I grew up in a multi-cultural family and naturally got to experience things from various cultures. I experienced Portuguese culture, as well as Scandinavian and Austrian/German Christmas cultures.
Last year I spent Christmas with Markus and his family in Austria and it was my first time experiencing Christmas here. So today I thought about sharing with you how we spend Christmas in Portugal – or at least how my Mother’s family does. Curious? Keep reading:
Christmas in Portugal
I can’t tell you how other families in Portugal spend Christmas. My Mum has a total of 7 siblings, some of them are married. In the last few years, the family spent Christmas Eve together and sometimes also Christmas day.

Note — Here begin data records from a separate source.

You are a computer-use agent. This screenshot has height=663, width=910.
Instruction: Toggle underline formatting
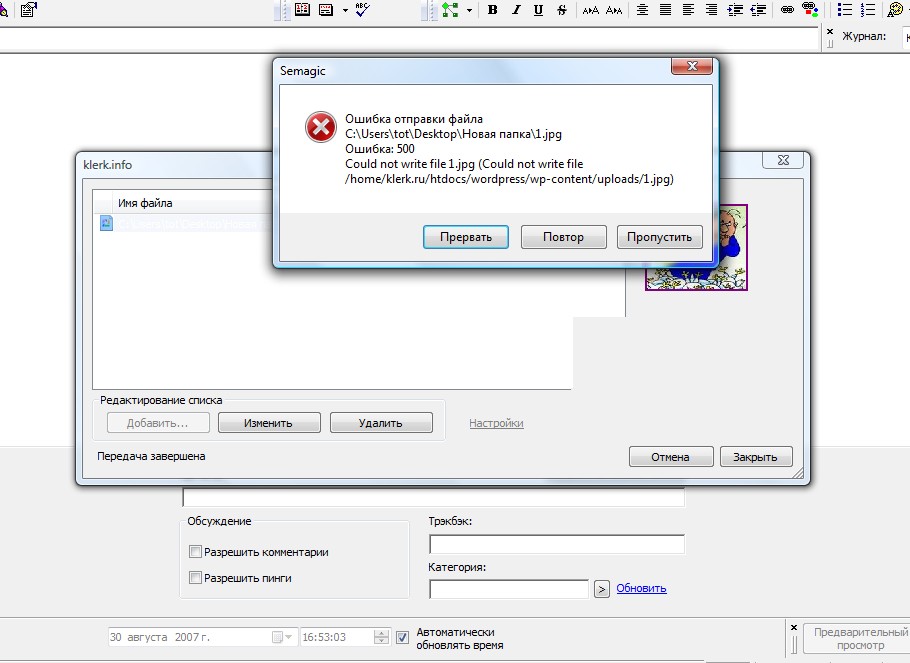click(x=538, y=10)
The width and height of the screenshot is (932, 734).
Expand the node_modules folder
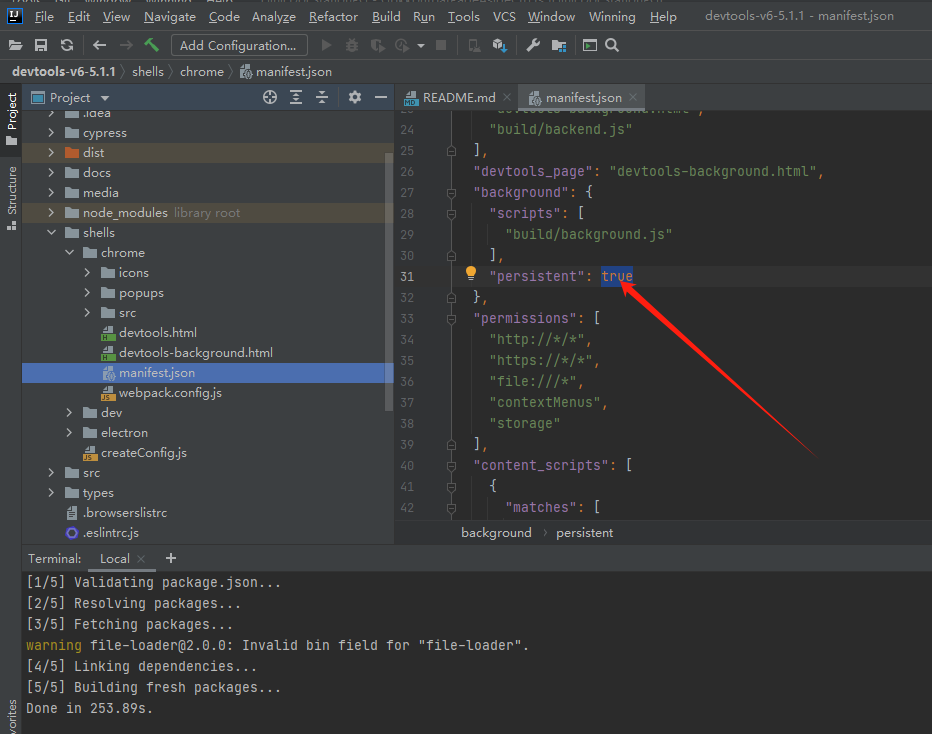(x=52, y=212)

Usually, my parents and I to my aunt Odete (who usually cooks the dinner on Christmas Eve), eat dinner there and open the family’s presents together. Afterward we drive back home and open our own presents. On Christmas day we usually spend the day at home and my Mum cooks a goose or a turkey (that my Dad seasons behind her back).
Food on Christmas Eve
Last year we had Raclette with at Markus’ Dad. It was very yummy and the evening went by very well. In Portugal, you can eat various things on Christmas Eve, but usually, dinner is cooked codfish with potatoes and cabbage. My aunt is always so nice and cooks me an egg as well and she usually also makes some carrots. Usually it looks like this, naturally with a lot of olive oil:
I have to admit I’m not the biggest fan of boiled codfish. But after two years in Austria, I’m even excited to eat it this Christmas!

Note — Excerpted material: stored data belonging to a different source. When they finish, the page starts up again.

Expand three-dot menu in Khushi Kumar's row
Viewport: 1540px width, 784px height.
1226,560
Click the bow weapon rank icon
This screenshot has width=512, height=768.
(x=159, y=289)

After dinner, the desserts are set on the table and everyone can take what they want. Until my cousin was born we would wait until twelve to open the presents and would use the time to eat something sweet. Now we don’t wait that long, but we still have a few hours to snack on the desserts. What desserts are there, you ask?
Rice pudding, for example. But not like in Austria! In Portugal it is only seasoned with cinnamon and part of a lemon’s skin is cooked in the milk. If you get the lemon skin, you’re supposed to be lucky.

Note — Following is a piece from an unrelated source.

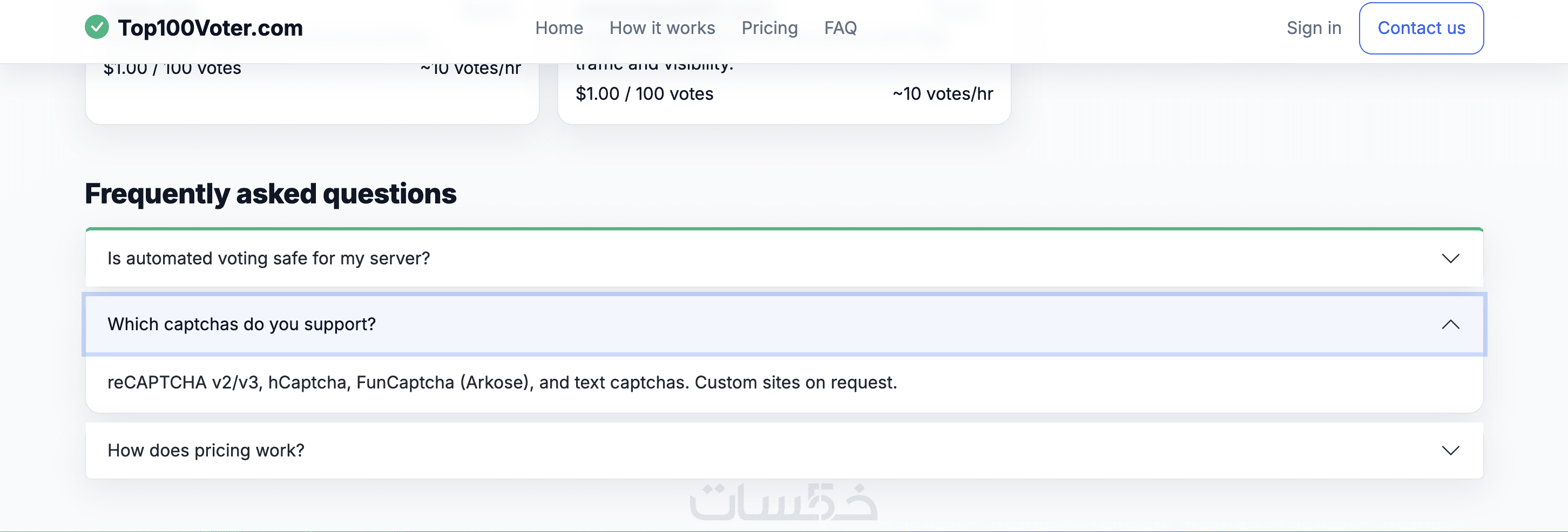Viewport: 1568px width, 532px height.
Task: Toggle the "Which captchas do you support?" question
Action: (242, 324)
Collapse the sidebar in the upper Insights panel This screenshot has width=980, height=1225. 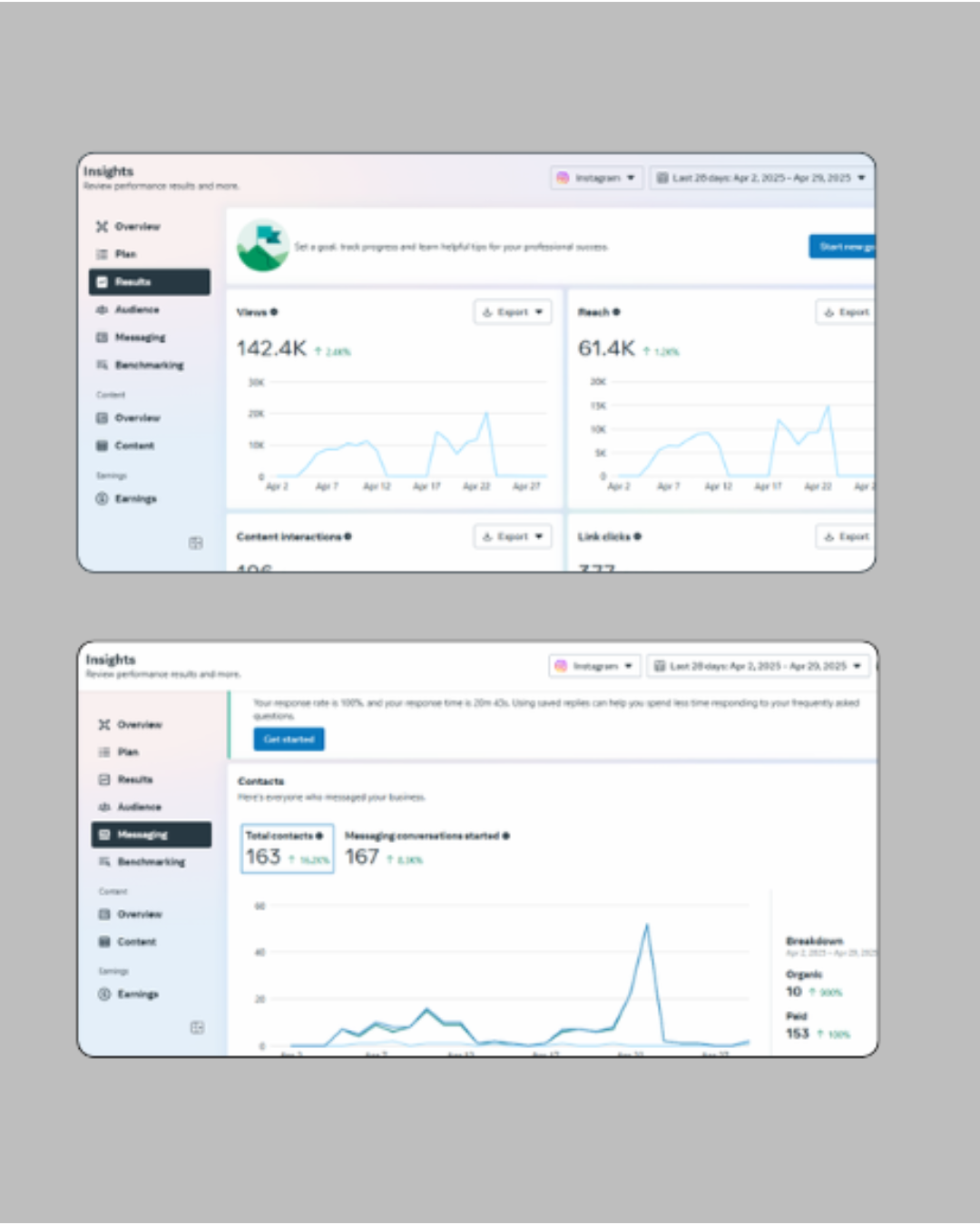[x=195, y=543]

Bolo Rei is translated into “King’s cake”. It has dried fruit and isn’t too sweet. I personally don’t really like it, but my Mum loves it. I’m always happy to get her one.
Above you can see another typical Portuguese Christmas sweet. It’s called Sonhos, which translated into “dreams”.
My Mum makes these every year and she is very good at it, even though I don’t really like them myself. After being fried they’re rolled in sugar and cinnamon and smell divine. I don’t like the texture of the sugar outside, so I never really eat them. I tried a similar dish in Linz, without the sugar, and it was really good though.
Above is the only Christmas dessert that I actually like. It’s called Tronco de Natal (translated into Christmas Log) and inside has either chocolate or egg candy. Unfortunately I’m the only one that actually likes it so we only really had it once or twice. I once made it myself for my Mum’s birthday and even my Dad ate a bit!
These are some of the things you eat in Portugal during Christmas. Of course, there are others, like octopus salad or lamb. But the ones I wrote about ate the ones we usually have in our family. At my parents’ home we also always have traditional German/Austrian things like Weihnachtsstollen, cookies, apple cake and Apfelstrudel.